▶ [PROBLEM TO WORK ON]: Set down, exactly and with nothing added, the lines running from the one that holds "Open the Features menu item" to the final line of the records. Pictures stay out of the copy.

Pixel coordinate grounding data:
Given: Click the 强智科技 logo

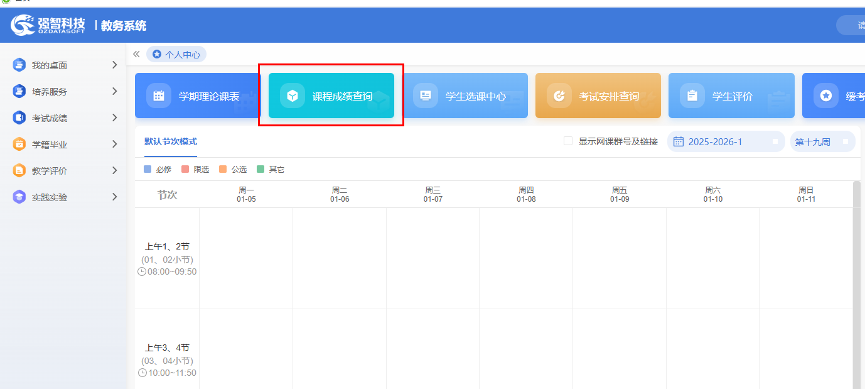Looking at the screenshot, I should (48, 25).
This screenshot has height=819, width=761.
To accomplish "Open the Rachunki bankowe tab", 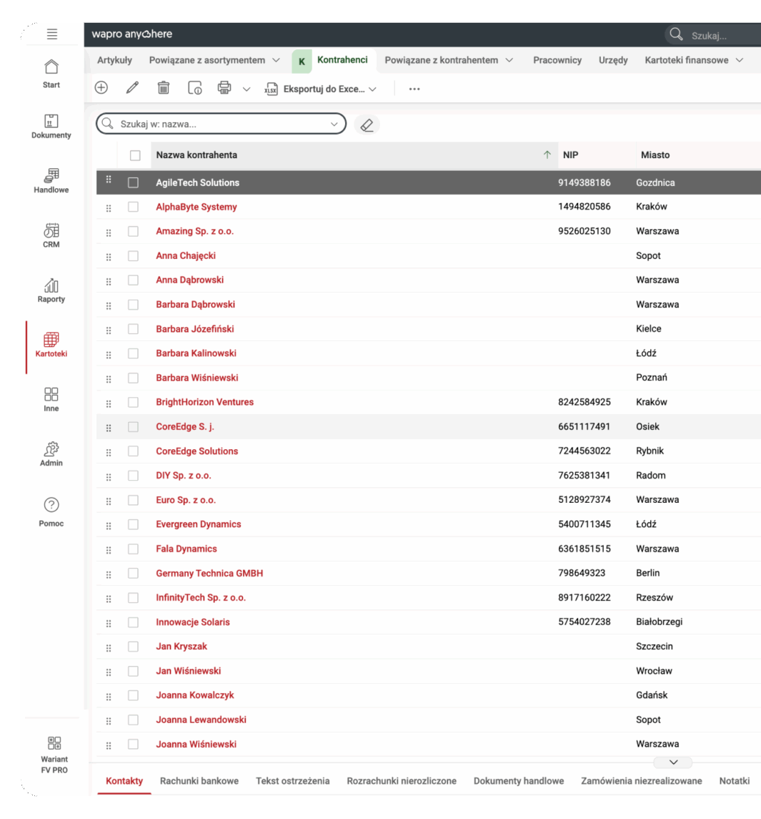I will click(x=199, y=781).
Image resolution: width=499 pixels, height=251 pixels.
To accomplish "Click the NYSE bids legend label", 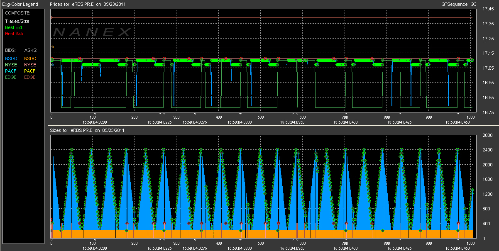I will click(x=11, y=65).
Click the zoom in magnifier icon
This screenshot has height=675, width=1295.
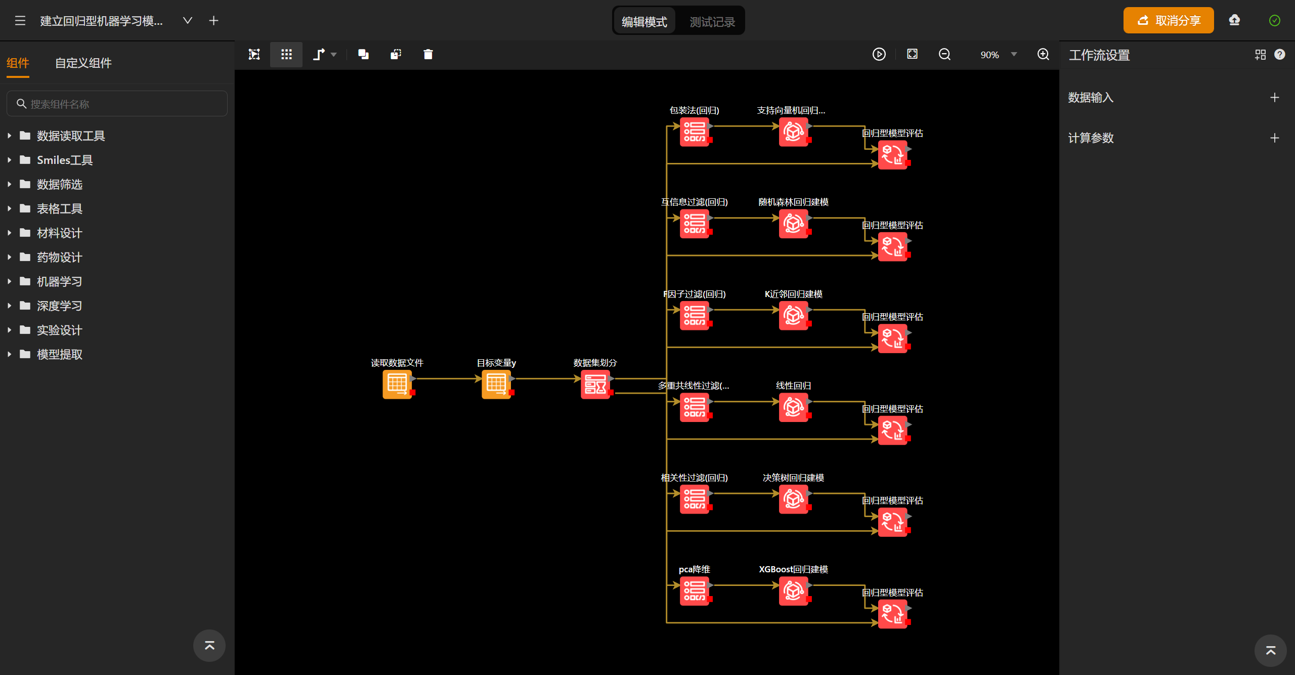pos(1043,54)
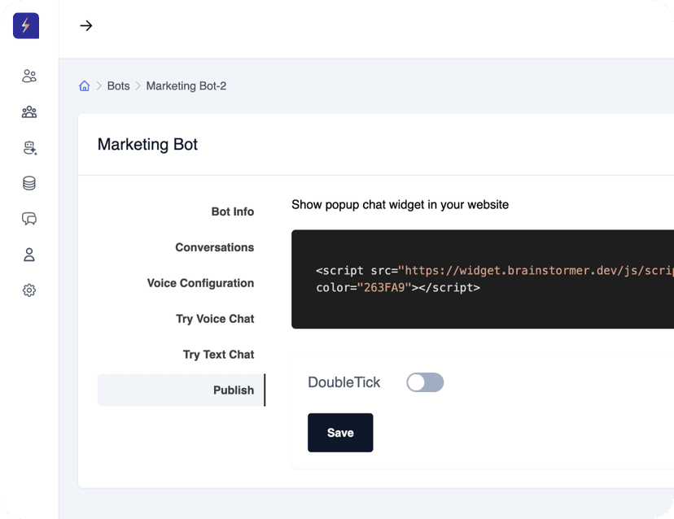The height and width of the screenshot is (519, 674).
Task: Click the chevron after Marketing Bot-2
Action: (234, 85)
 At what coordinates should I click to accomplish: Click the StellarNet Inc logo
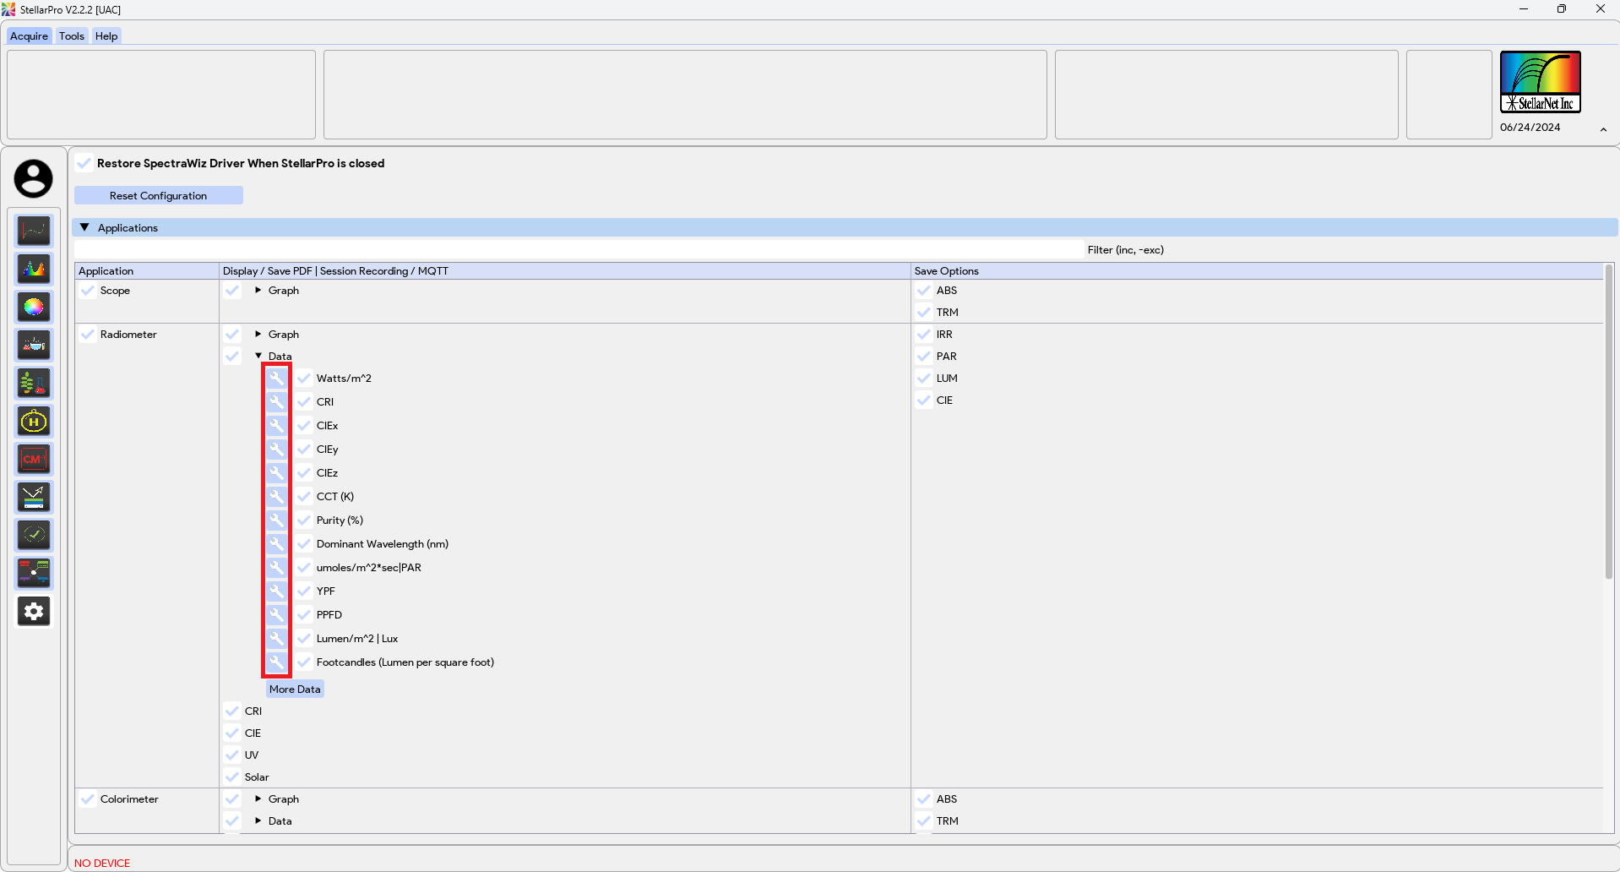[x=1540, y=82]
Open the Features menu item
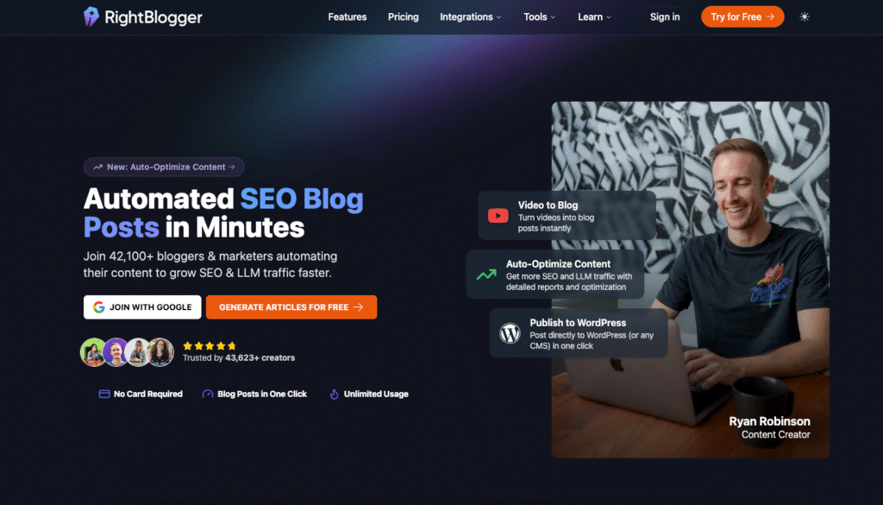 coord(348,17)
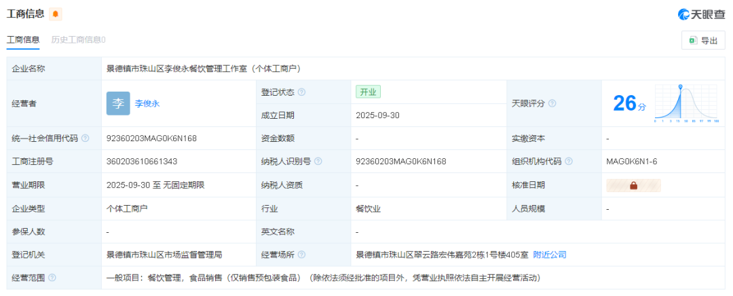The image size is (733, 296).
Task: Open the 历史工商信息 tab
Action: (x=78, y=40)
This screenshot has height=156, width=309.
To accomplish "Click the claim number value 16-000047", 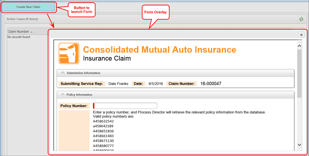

▶ [EXERCISE OUTPUT]:
Open the Features menu item
 coord(348,17)
The image size is (733, 296).
Task: Open the 历史工商信息 tab
Action: (x=78, y=40)
This screenshot has height=156, width=309.
To accomplish "Click the claim number value 16-000047", 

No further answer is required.